• DESCRIPTION OF THE TASK: Turn every line of the records below into a JSON list of strings, one string per line, skipping blank lines and leaving out the pictures.

• DATA IN THIS EXERCISE:
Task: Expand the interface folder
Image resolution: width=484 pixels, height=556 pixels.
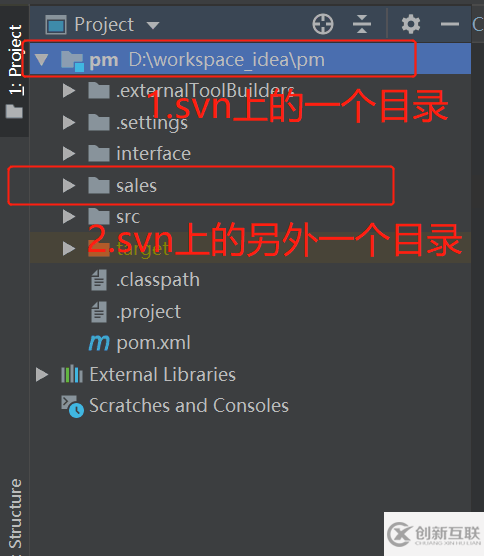Action: coord(69,154)
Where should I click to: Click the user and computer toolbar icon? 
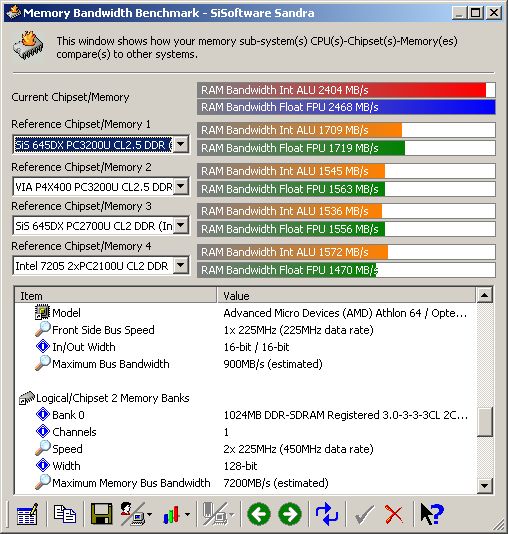tap(136, 514)
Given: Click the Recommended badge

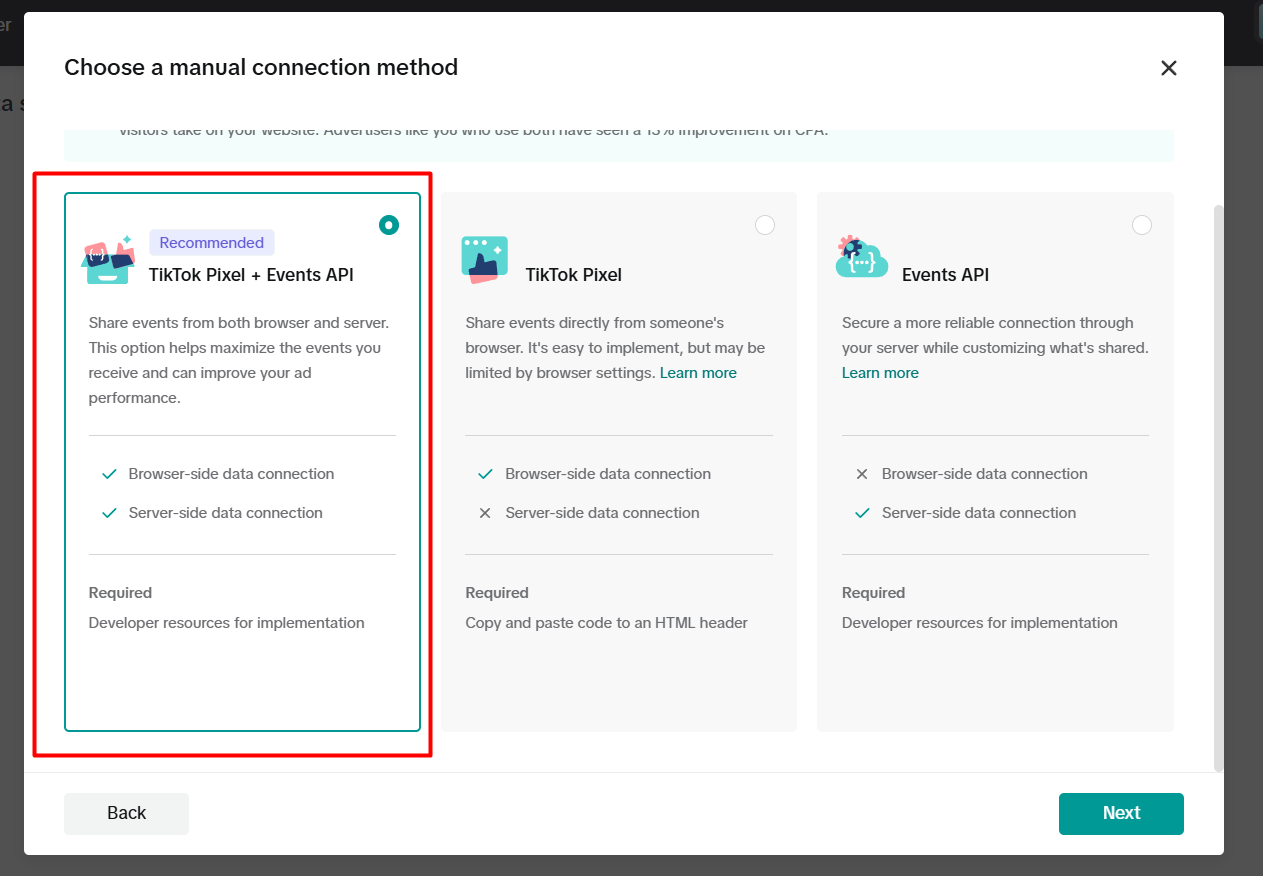Looking at the screenshot, I should coord(212,243).
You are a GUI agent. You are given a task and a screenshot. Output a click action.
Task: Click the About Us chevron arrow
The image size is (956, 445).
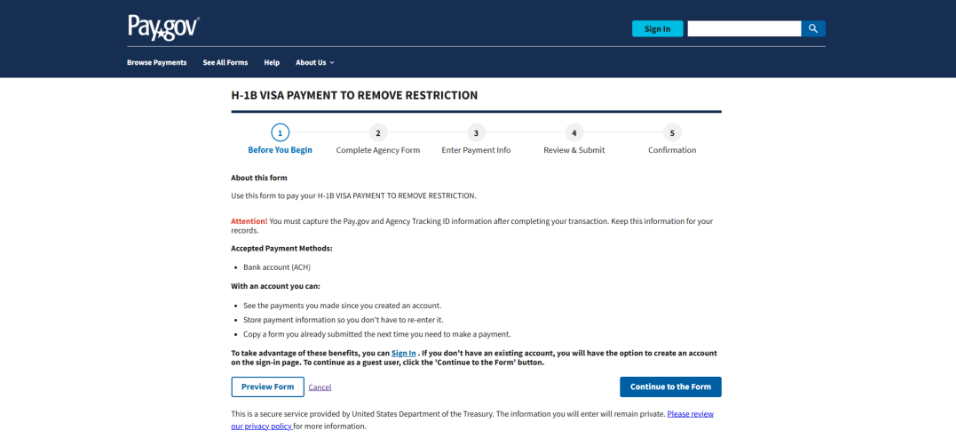[x=332, y=62]
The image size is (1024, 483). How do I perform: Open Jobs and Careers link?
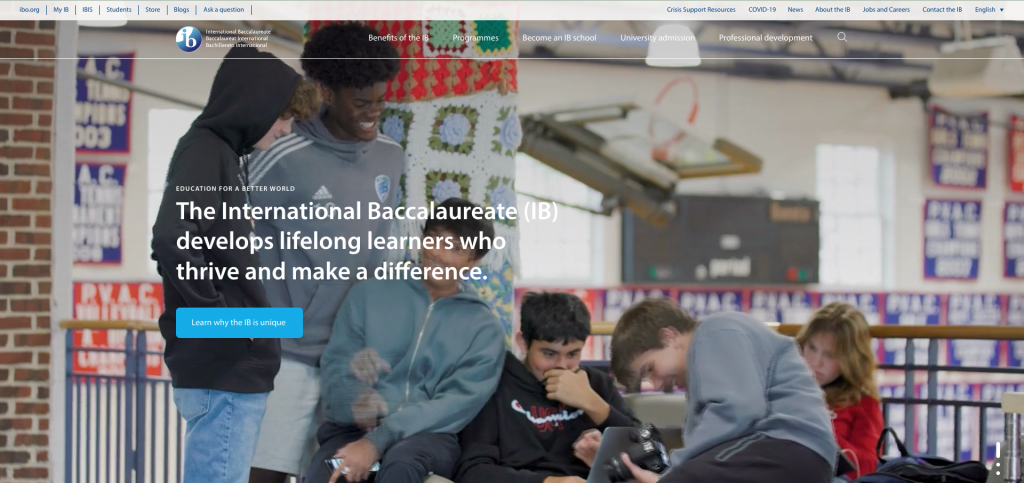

• RESULT BELOW:
[
  "Task: Expand the interface folder",
  "Image resolution: width=484 pixels, height=556 pixels.",
  "Action: coord(69,154)",
  "Where should I click to: Click the user and computer toolbar icon? ",
  "tap(136, 514)",
  "Given: Click the Recommended badge",
  "Looking at the screenshot, I should coord(212,243).",
  "You are a GUI agent. You are given a task and a screenshot. Output a click action.",
  "Task: Click the About Us chevron arrow",
  "The image size is (956, 445).",
  "[x=332, y=62]",
  "The image size is (1024, 483). How do I perform: Open Jobs and Careers link?"
]